### Exercise requirements
All the lines below need retyping exactly, apart from the images.

+++ Exercise materials +++

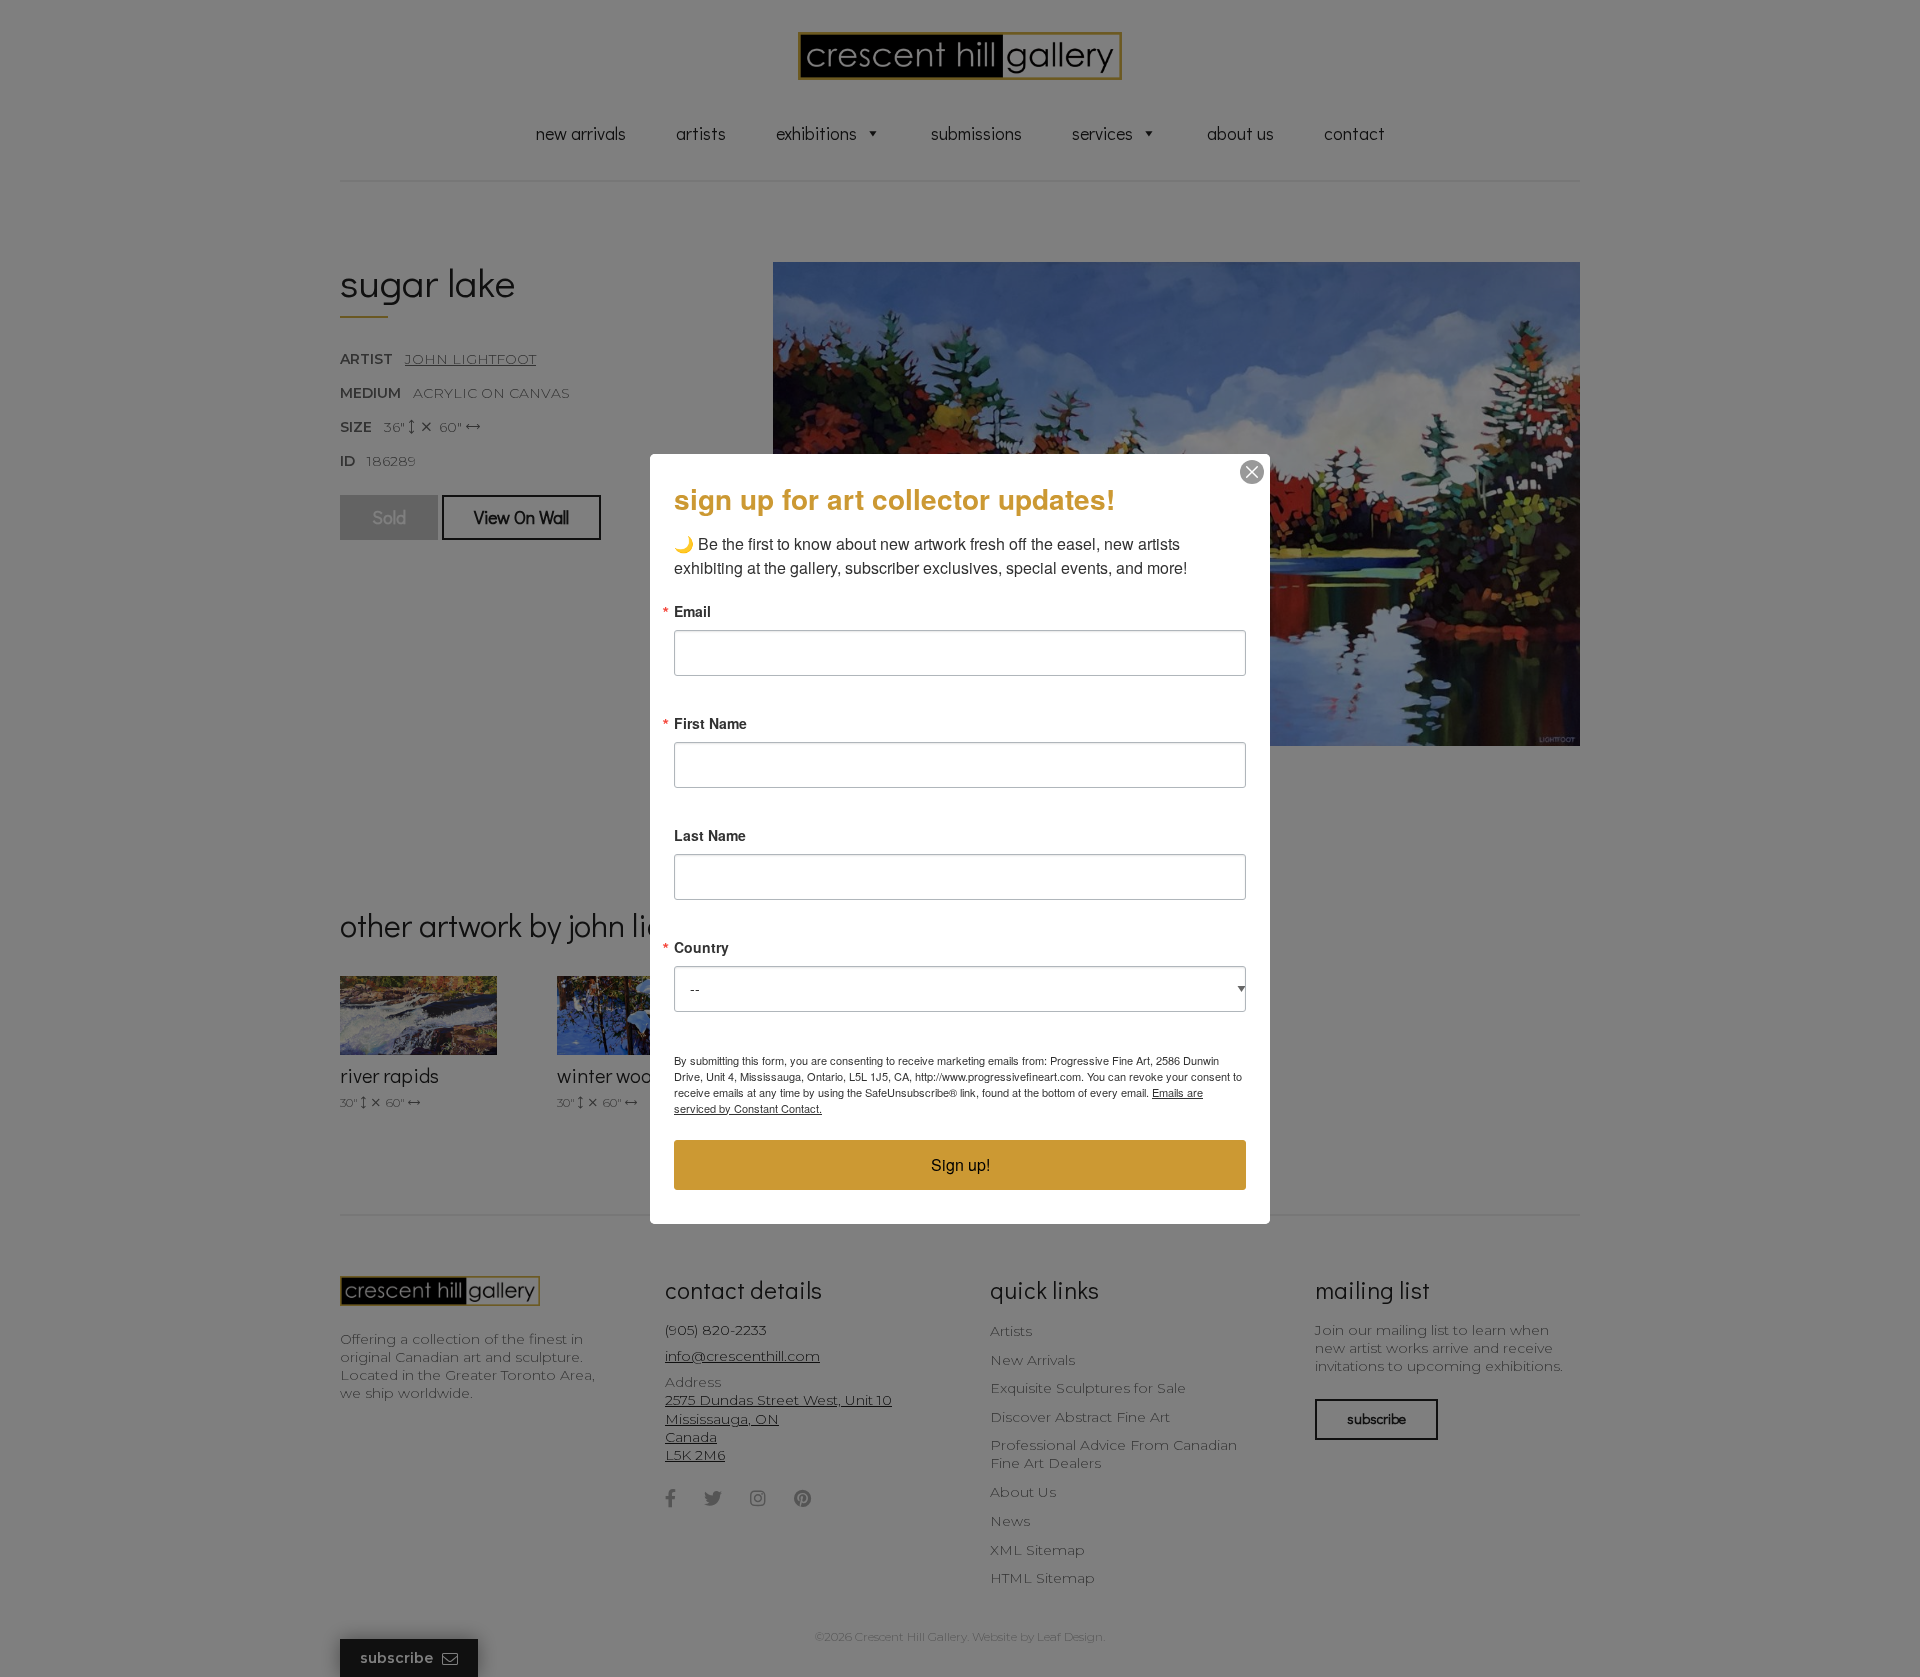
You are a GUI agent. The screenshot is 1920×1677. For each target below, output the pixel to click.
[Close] (1252, 472)
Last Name (710, 835)
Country (701, 947)
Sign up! (960, 1164)
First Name (710, 723)
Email (692, 611)
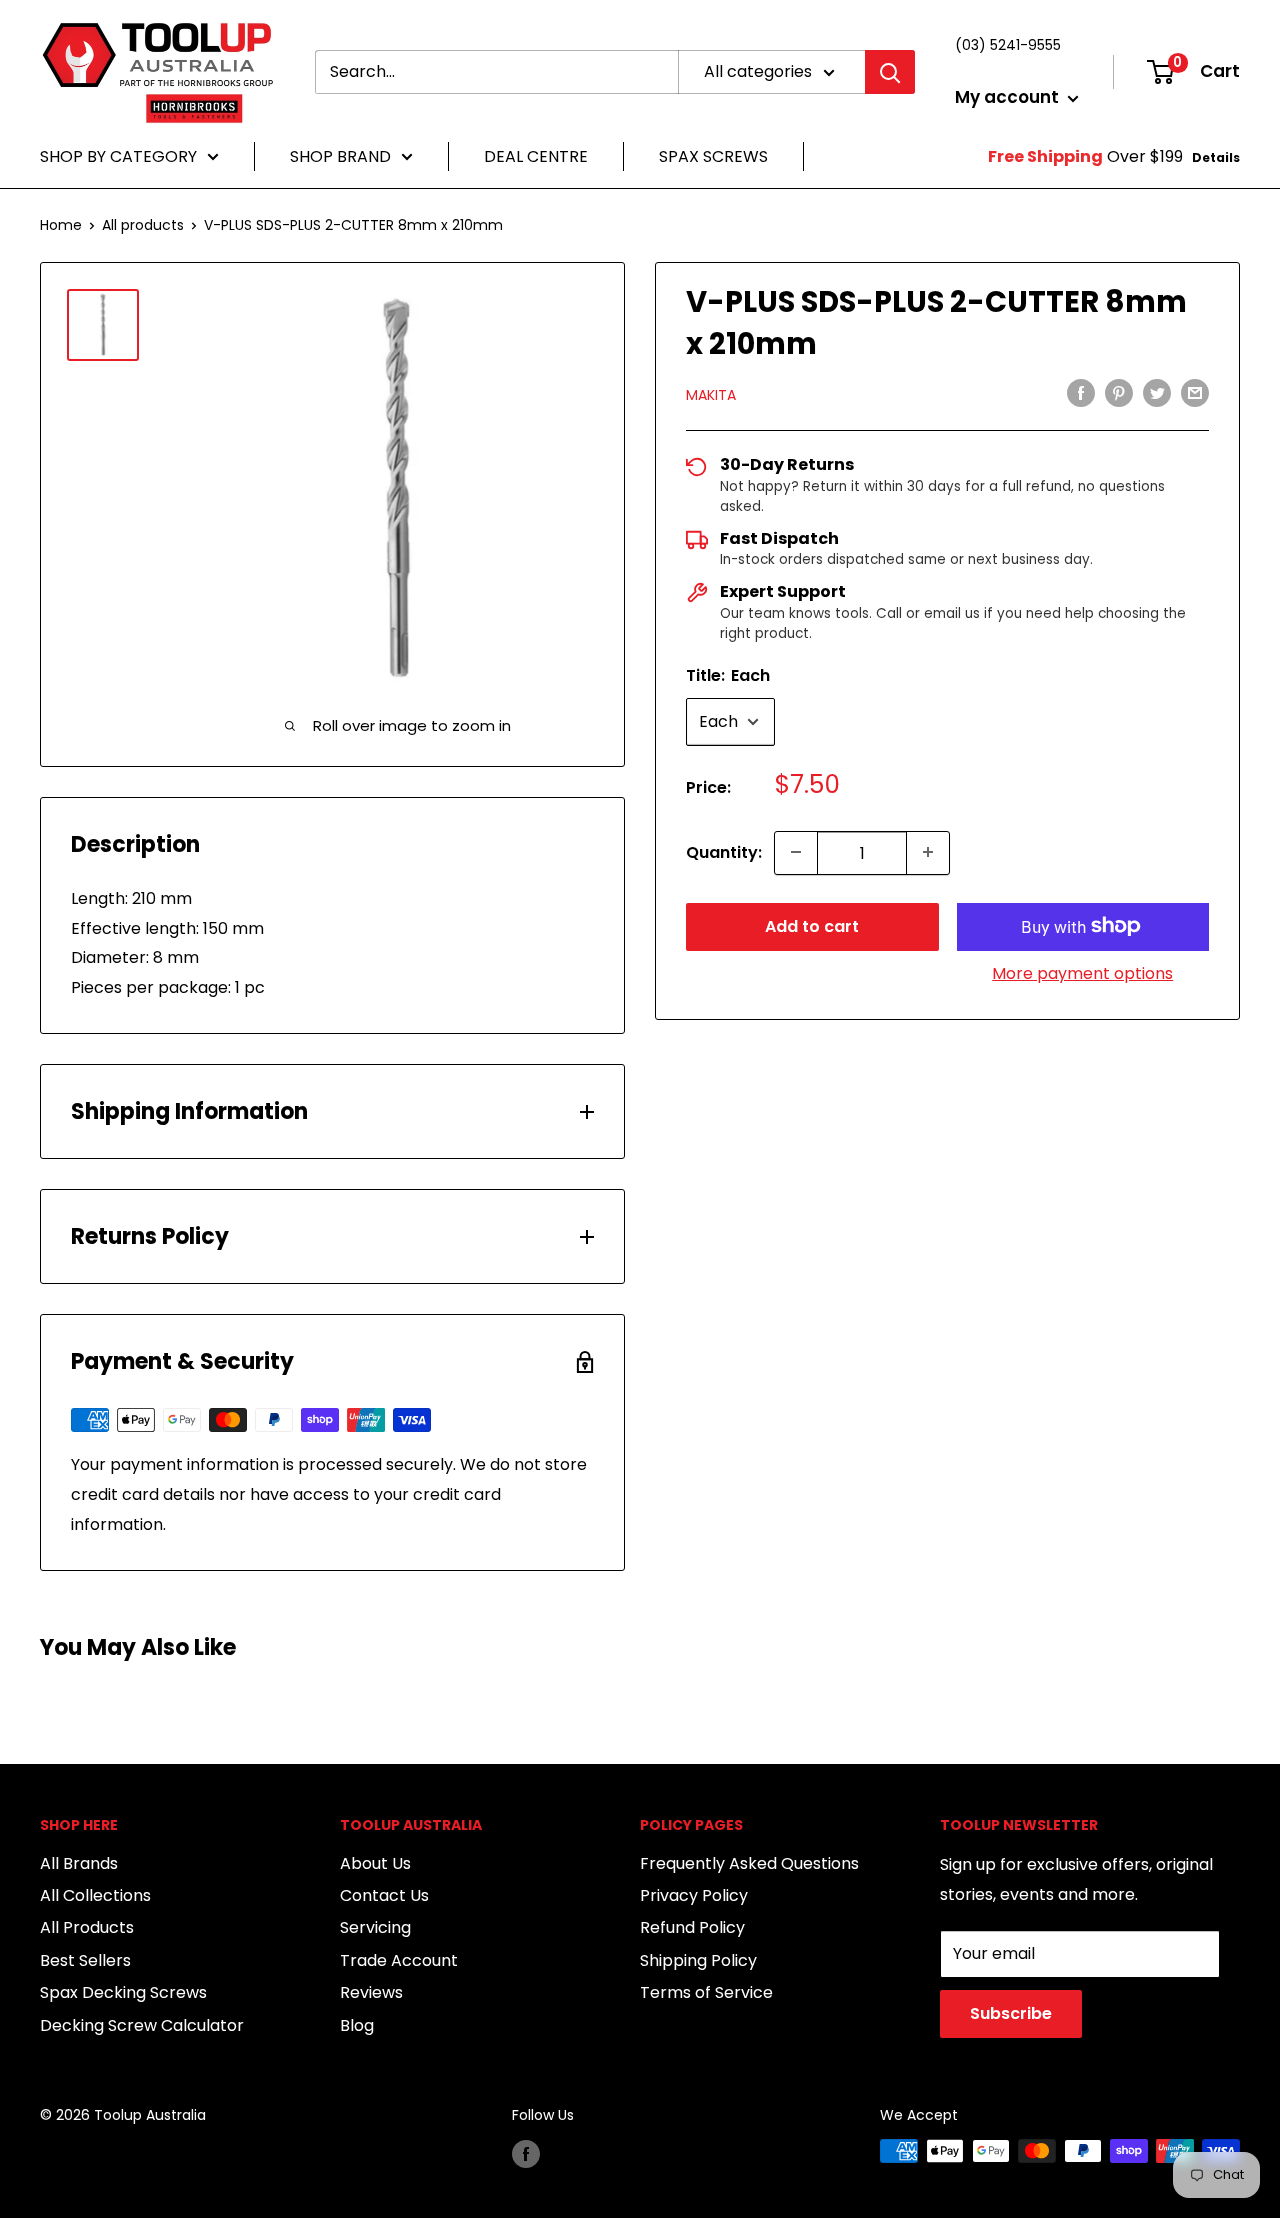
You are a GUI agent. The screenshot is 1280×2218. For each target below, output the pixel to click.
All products (143, 225)
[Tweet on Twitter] (1157, 393)
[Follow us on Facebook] (526, 2153)
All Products (87, 1927)
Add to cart (812, 925)
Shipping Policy (698, 1960)
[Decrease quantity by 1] (796, 852)
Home (61, 225)
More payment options (1082, 972)
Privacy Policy (694, 1895)
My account (1009, 97)
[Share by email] (1195, 393)
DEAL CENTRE (536, 156)
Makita (711, 395)
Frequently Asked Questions (749, 1863)
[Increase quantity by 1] (928, 852)
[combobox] (496, 72)
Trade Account (399, 1960)
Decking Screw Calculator (142, 2025)
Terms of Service (706, 1992)
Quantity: (724, 851)
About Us (375, 1863)
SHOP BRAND (340, 156)
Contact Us (384, 1895)
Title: (728, 675)
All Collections (95, 1895)
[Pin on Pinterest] (1119, 393)
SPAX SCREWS (713, 156)
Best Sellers (85, 1960)
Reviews (371, 1992)
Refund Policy (692, 1927)
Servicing (375, 1927)
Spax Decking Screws (123, 1992)
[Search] (890, 72)
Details (1216, 157)
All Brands (79, 1863)
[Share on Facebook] (1081, 393)
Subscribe (1011, 2013)
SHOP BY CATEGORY (118, 156)
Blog (357, 2025)
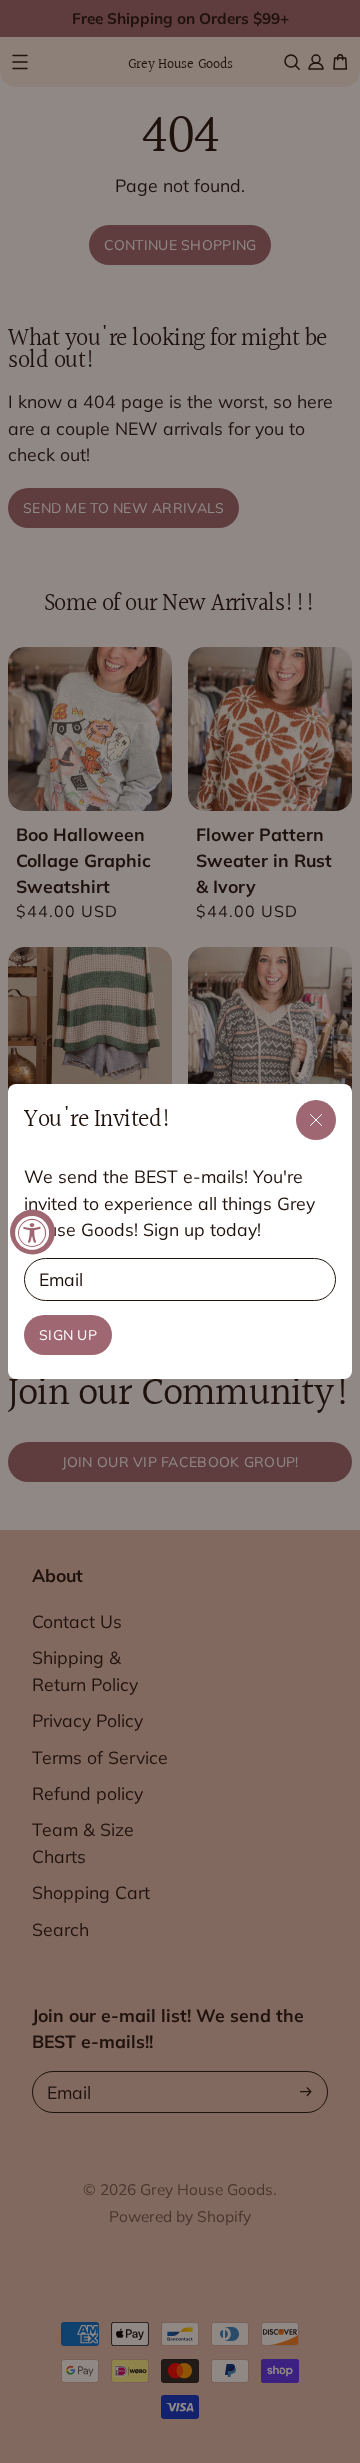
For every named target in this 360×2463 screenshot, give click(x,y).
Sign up (68, 1335)
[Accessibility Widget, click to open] (32, 1231)
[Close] (316, 1120)
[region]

+++

### Response box
You are a GUI agent. The screenshot is 1920×1677. For each target below, output the pixel to click.
[Close] (1252, 472)
Last Name (710, 835)
Country (701, 947)
Sign up! (960, 1164)
First Name (710, 723)
Email (692, 611)
You are a GUI agent. The screenshot is 1280×2218. For each target below, output the pixel to click.
All products (143, 225)
[Tweet on Twitter] (1157, 393)
[Follow us on Facebook] (526, 2153)
All Products (87, 1927)
Add to cart (812, 925)
Shipping Policy (698, 1960)
[Decrease quantity by 1] (796, 852)
Home (61, 225)
More payment options (1082, 972)
Privacy Policy (694, 1895)
My account (1009, 97)
[Share by email] (1195, 393)
DEAL CENTRE (536, 156)
Makita (711, 395)
Frequently Asked Questions (749, 1863)
[Increase quantity by 1] (928, 852)
[combobox] (496, 72)
Trade Account (399, 1960)
Decking Screw Calculator (142, 2025)
Terms of Service (706, 1992)
Quantity: (724, 851)
About Us (375, 1863)
SHOP BRAND (340, 156)
Contact Us (384, 1895)
Title: (728, 675)
All Collections (95, 1895)
[Pin on Pinterest] (1119, 393)
SPAX SCREWS (713, 156)
Best Sellers (85, 1960)
Reviews (371, 1992)
Refund Policy (692, 1927)
Servicing (375, 1927)
Spax Decking Screws (123, 1992)
[Search] (890, 72)
Details (1216, 157)
All Brands (79, 1863)
[Share on Facebook] (1081, 393)
Subscribe (1011, 2013)
SHOP BY CATEGORY (118, 156)
Blog (357, 2025)
For every named target in this 360×2463 screenshot, give click(x,y).
Sign up (68, 1335)
[Accessibility Widget, click to open] (32, 1231)
[Close] (316, 1120)
[region]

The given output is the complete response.